Cette adaptation de Shakespeare, Joel Coen semble l'avoir réalisée sous l'angle d'une théâtralité omnisciente dans l'oeuvre des deux frangins, la facette "absurde" de l'autre en moins.


The Tragedy of Macbeth s'inscrit comme une lettre d'adoration, l'hommage ultime et exquis aux arts du spectacle jusqu'ici tant laissés en arrière-plan et pourtant omniprésentes dans la redondance volontaire de l'humour de The Big Lebowski et la verve onirique de Barton Fink. Finalement, qu'est-ce qui distingue tant ces deux films de Macbeth ? Le scénario et surtout, les dialogues rigoureusement shakespeariens, sans oublier le sublime noir et blanc ornant des images comprenant au minimum une idée dingue à la minute.


Il ne s'agit pas d'un film facile, ni même d'un film aisé. Le geste artistique, comme souvent chez Coen, est d'une radicalité telle qu'on peut légitimement passer à côté, en étant imperméable à la poésie et à l'austérité du film.

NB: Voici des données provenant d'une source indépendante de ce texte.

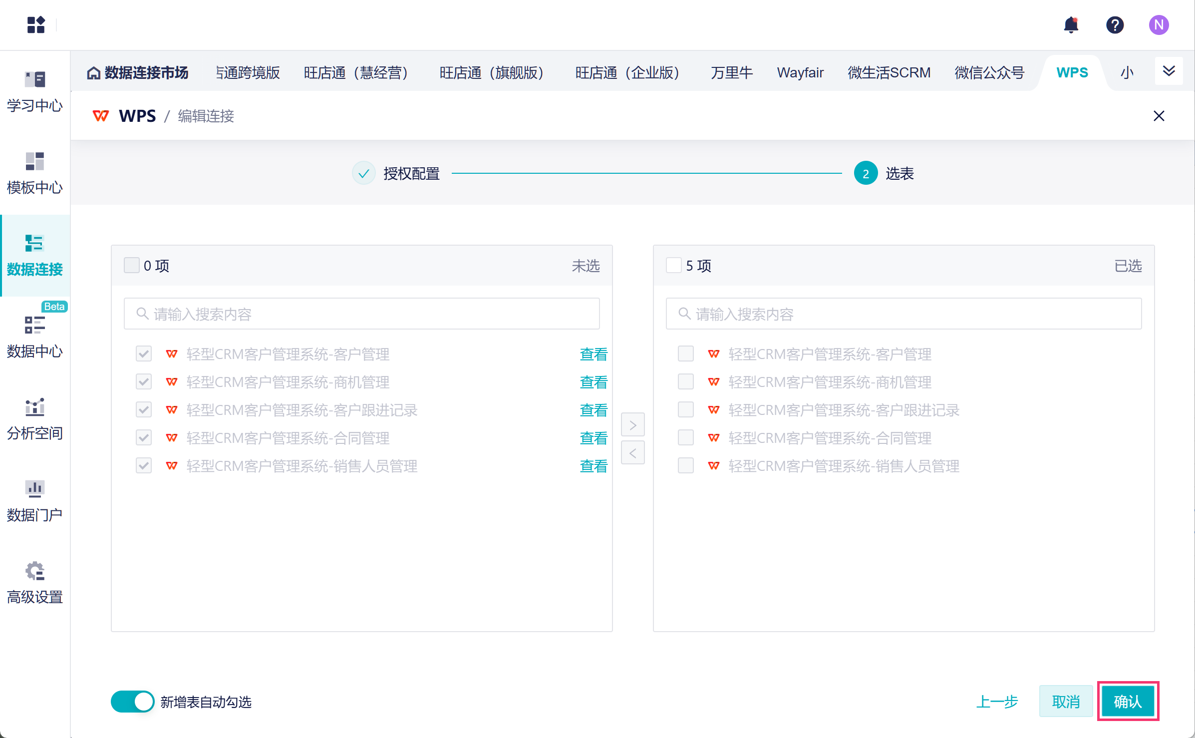Toggle 新增表自动勾选 switch

point(132,702)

Outre des décors extérieurs superbes aux couleurs trompeuses, on constate des décors intérieurs rustiques et calibrés dignes de la Cartoucherie... Visuellement, on lorgne donc tantôt dans le surréalisme, tantôt dans quelque chose d'équilibrer et non sans rappeler Orson Welles.


Denzel Washington dans la peau du roi d'Écosse se révèle d'une expression nettement moins furibonde que Welles, tout en faisant preuve d'une froideur tout à fait raccord avec l'ambiance globale souhaitée par le film, n'en demeure pas moins excellente. Frances McDormand, muse du cinéaste, tout aussi bonne à l'accoutumée, manque néanmoins de peps en Lady Macbeth, le caractère machiavélique du personnage étant finalement assez édulcoré.


Tout en prenant à bras le corps la pièce de Shakepeare, Coen en garde la cruauté, et de surcroît, l'un des enjeux premiers de l'adaptation étant justement d'avoir mis en scène un couple Macbeth/Lady Macbeth loin de la tendre jeunesse (Washington et McDormand étant à ce jour soixantenaires).


Observons la carrure des sorcières, de vrais sacs de noeuds, et cette dernière minute glaciale en tout point.


Audace considérable que d'avoir gardé des dialogues en vers, ce qui peut avoir tendance à nous dérouter, mais sans nous perdre complètement. De plus, le film est paré de quelques partitions signées Carter Burwell, réussies quoiqu'oubliables.


En somme, une adaptation ambitieuse, à la fois très peu autoréférencée et ancrée dans l'oeuvre coenienne. Tour à tour divertissement au goût du jour et objet estimé élaboré, elle fascine, perd et n'oublie pas de s'approprier les codes shakespeariens afin de séduire avant tout, un nouveau public. Un Coen nouveau certes, mais certainement pas le premier à porter cette ambition comme j'ai pu lire ça et là.